When the Clutter family was found murdered in their home in 1959 in Western Kansas I was but a five-year-old child, too young to understand the terror that gripped the state then. A leading citizen of Holcomb, Kansas, Herb Clutter, his wife, Bonnie, and two teenage children, Kenyon and Nancy were nice, good people. According to Truman Capote in his book, In Cold Blood, they were the kind of people anyone would be happy to have as neighbors.


It was impossible to understand why someone would murder them, shoot all four of them in the head at point-blank range. Less than fifty dollars, a transistor radio, and a pair of binoculars were all that were missing from their home.  What possible motive could there have been for such a crime? 




Four months later when the murderers, Dick Hickock and Perry Smith, were captured there must have been a collective sigh of relief in the heart of America. Yet, along with knowing that the killers were behind bars came the knowledge that they could have chosen almost any family they thought might have been worth robbing and then murdering them. Kansans who had never locked their doors began doing so. Many had become emotional victims of Hickock’s and Smith’s terror. It wasn’t until six years later, when the two men were hung, that the good citizens of Kansas could stop fearing that the two would escape from jail and murder again.
In Israel we do not have that privilege. There is no death penalty and jailed terrorists can and have been released as a goodwill gesture. Just last week Israel released twenty-six Arab prisoners with blood on their hands. Arutz 7 listed a number of the terrorists and their victims. 
Abed Rabbo Issa murdered only two people Ron Levy, 23, and Revital Seri, 22, in 1984.
Haza Yusef and Abdullah Bani-Hassan murdered only two people, Yosef Eliyahu, 35, and Leah Elmakayes, 19, Hy”d in 1985.

Asrar Samarian and Musa Kara’an Musa murdered only one man, Tzvi Klein, 44, in 1991. (see They Murder; We Build Dec. 25th, 2011)
Sharif Abu-Dahila murdered only one man, Avi Osher Hy”d, age 40, in 1991.
The list goes on. These murderers may have ended the life of only one or two victims but that says so little. What about the victims’ parents, the wives, the husbands, the brothers, the sisters, the children?
When the Number Two bus from the Kotel was blown up in 2003 twenty-four people were murdered, a third of them children, and over one hundred and thirty were wounded.

Those statistics tell us so little. What about the woman who, until today, feels guilty that she told her visiting relative to take the bus instead of suggesting a taxi? How about the nine-year-old girl who survived the attack uninjured but went to therapy for years.

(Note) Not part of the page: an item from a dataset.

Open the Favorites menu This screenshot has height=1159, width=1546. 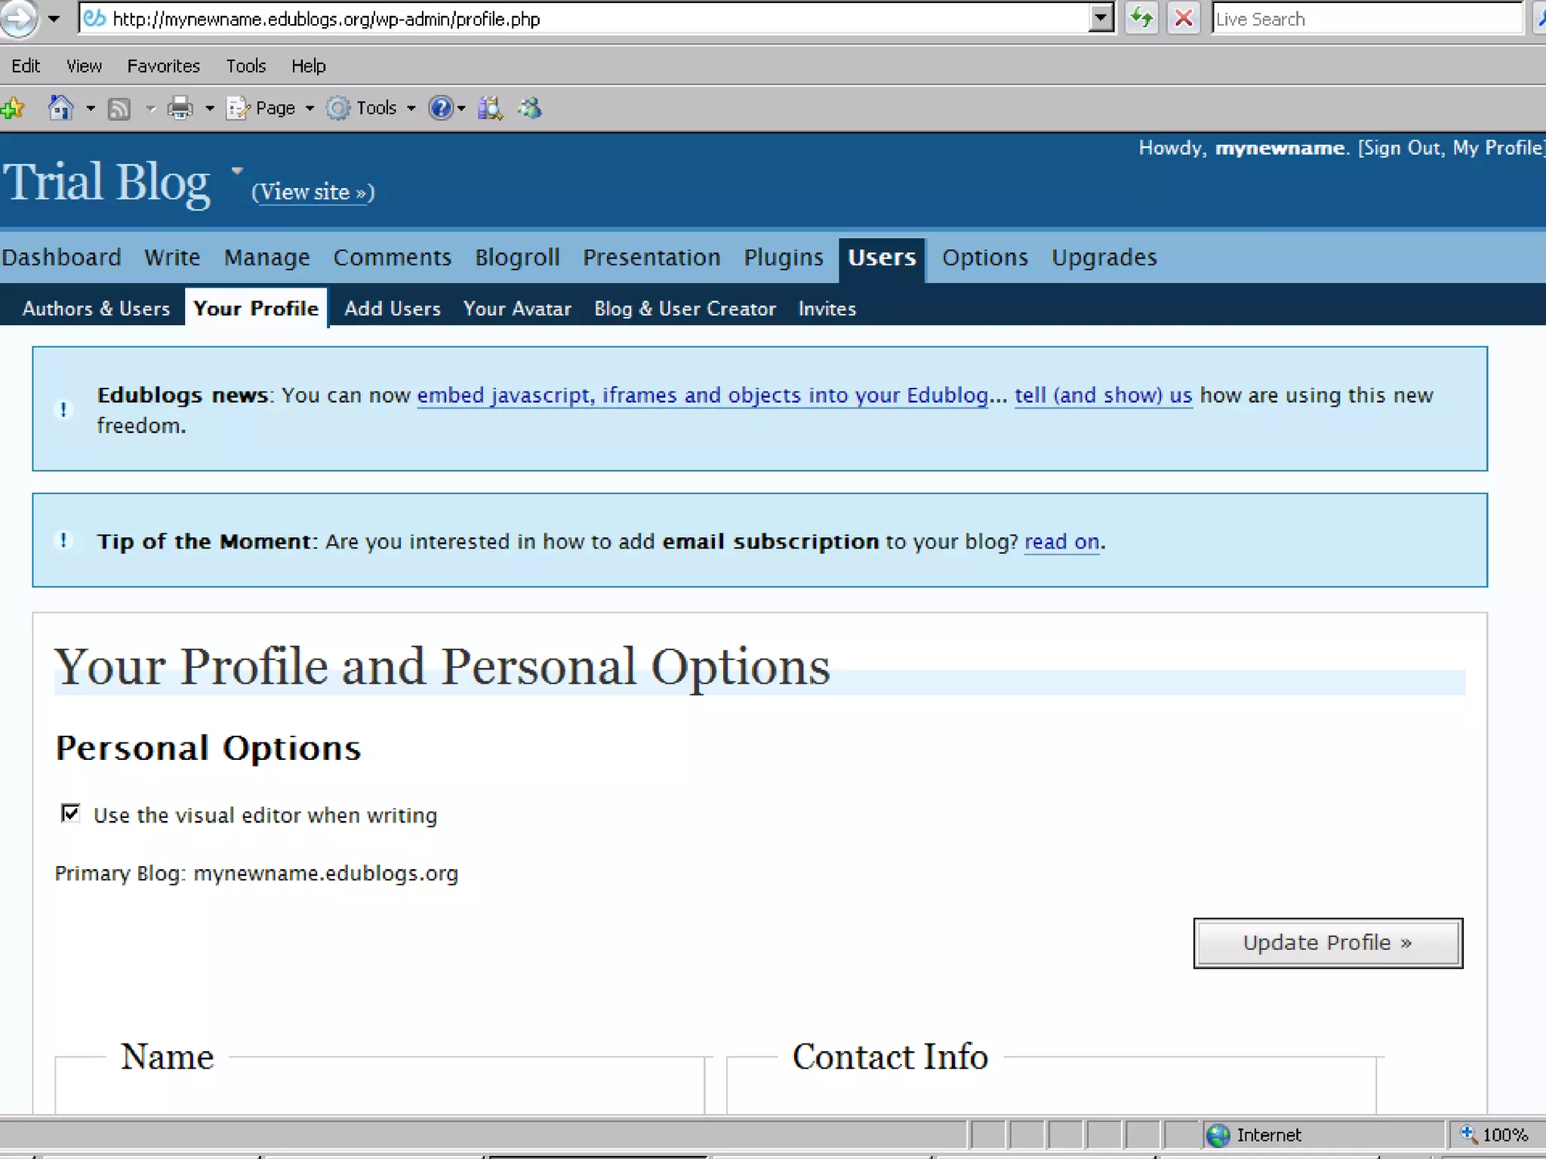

And think about the couple whose marriage ended in divorce in the aftermath of dealing with their traumas.

Last week, following the release of the twenty-six terrorists the head of the Palestinian Authority stated on Aljazeera News that there will not be an agreement as long as there is a prisoner behind bars.   
Does that mean that America will pressure Israel to release Amjad Awad and Hakim Awad who murdered the Fogel family two and a half years ago? They entered the Fogel home in Itamar and, like Hickock and Smith, went from room to room murdering. The family members, Udi, the father, Rut, the mother, the children Yoav and Elad, and baby Hadas, were like the Clutters, the kind of people anyone would be happy to have as neighbors.



Unlike the Clutter case, though, it was not hard to find a motive. The Fogels were murdered for one clear reason: they were Jews. Unlike the Cutter case though, murderers Amjad Awad and Hakim Awad, will not hang. And therefore the good citizens of Israel will never be able to stop fearing that they, and the scores of other terrorists, will get out of jail- not by an escape but rather by a “peace” agreement- and murder again.

2 comments:

Esther Jacobs said...

Well, I certainly remember the Cutter family killers and the aftermath. We were ones that started locking the doors. You have written a powerful piece about the terrorists. I do not understanding releasing anyone who has killed others.

Ester said...

Thank you for your affirmation, Esther. It's amazing how just a couple of years age differemce when we were children can so change our memory banks.